#### [Records supplied]
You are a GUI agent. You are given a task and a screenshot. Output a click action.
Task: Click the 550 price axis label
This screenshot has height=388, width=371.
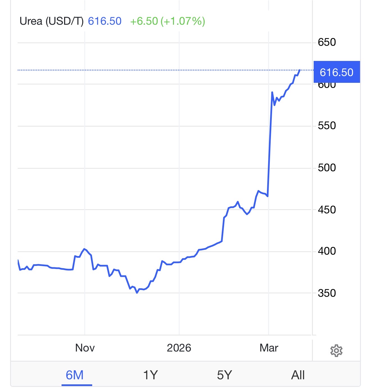tap(327, 125)
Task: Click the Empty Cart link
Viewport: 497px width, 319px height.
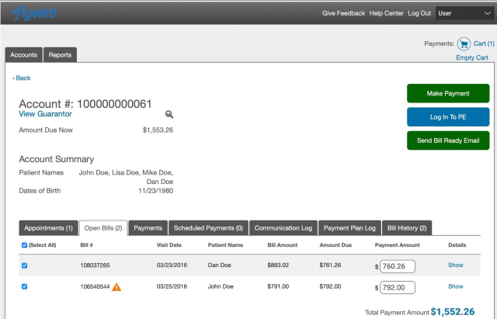Action: click(472, 57)
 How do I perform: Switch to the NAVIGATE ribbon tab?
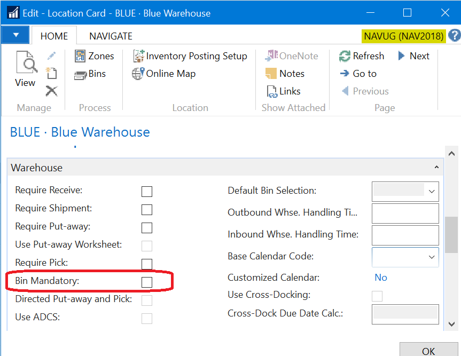[x=111, y=36]
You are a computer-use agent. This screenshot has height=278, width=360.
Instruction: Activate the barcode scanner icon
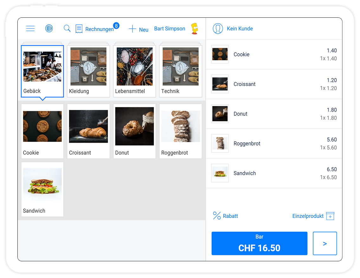pos(49,29)
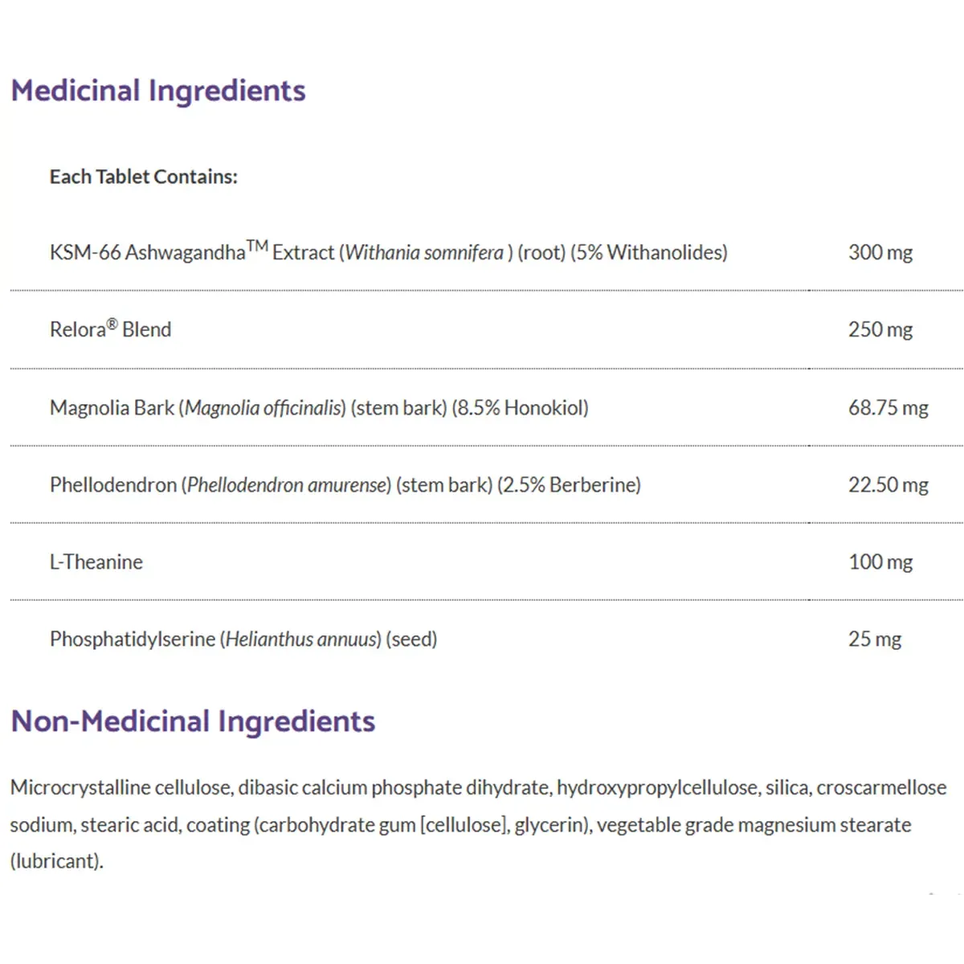The image size is (964, 964).
Task: Click the Medicinal Ingredients heading
Action: pyautogui.click(x=158, y=91)
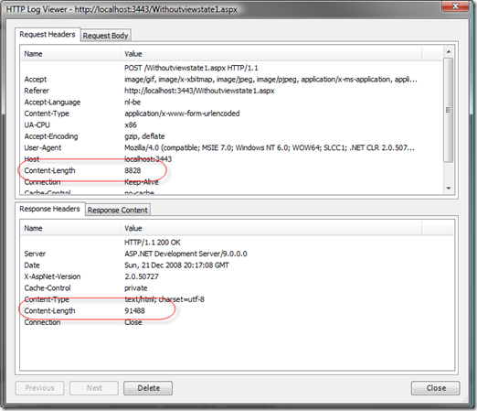Screen dimensions: 477x411
Task: Open the Response Content tab
Action: 118,211
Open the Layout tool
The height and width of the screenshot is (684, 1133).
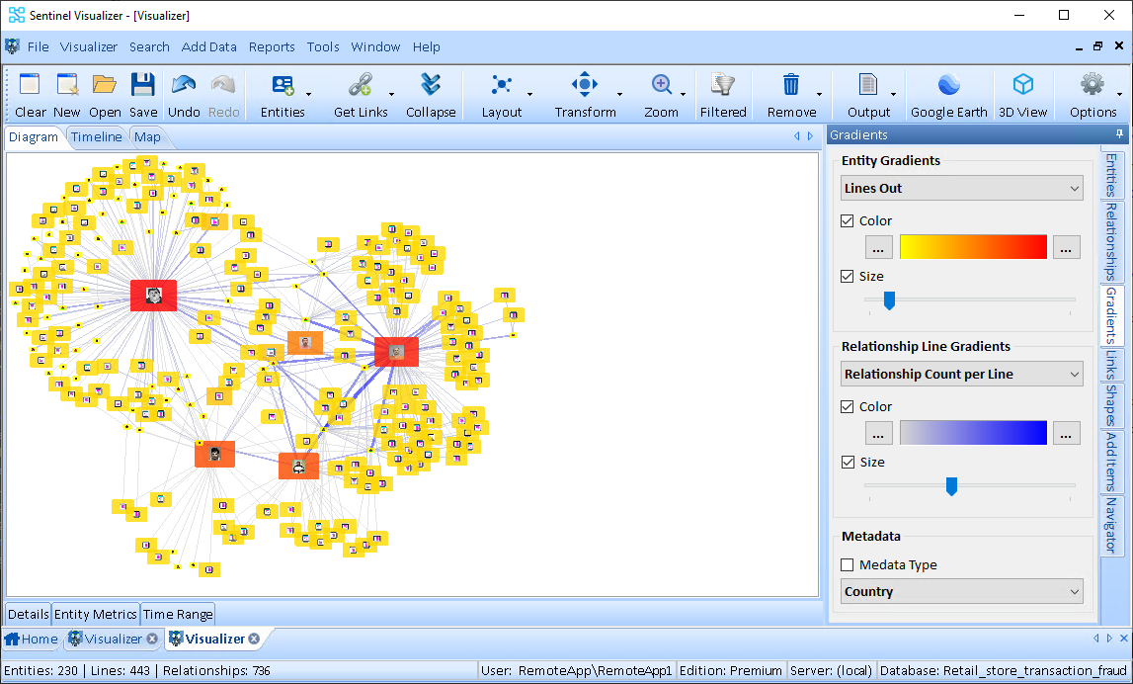[x=501, y=86]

#### [Instructions to follow]
Reproduce, word for word, the lines from the one containing "This screenshot has height=388, width=371." through the final line above. Leave every picture out.

#### [Reply to the exercise]
This screenshot has height=388, width=371.
tap(327, 125)
Task: Click the Empty Cart link
Viewport: 497px width, 319px height.
Action: click(472, 57)
 How do I perform: Switch to the NAVIGATE ribbon tab?
[x=111, y=36]
You are a computer-use agent. This screenshot has height=278, width=360.
Instruction: Activate the barcode scanner icon
pos(49,29)
The image size is (964, 964).
Task: Click the Medicinal Ingredients heading
Action: pyautogui.click(x=158, y=91)
Screen dimensions: 477x411
Task: Open the Response Content tab
Action: 118,211
Open the Layout tool
The height and width of the screenshot is (684, 1133).
[x=501, y=86]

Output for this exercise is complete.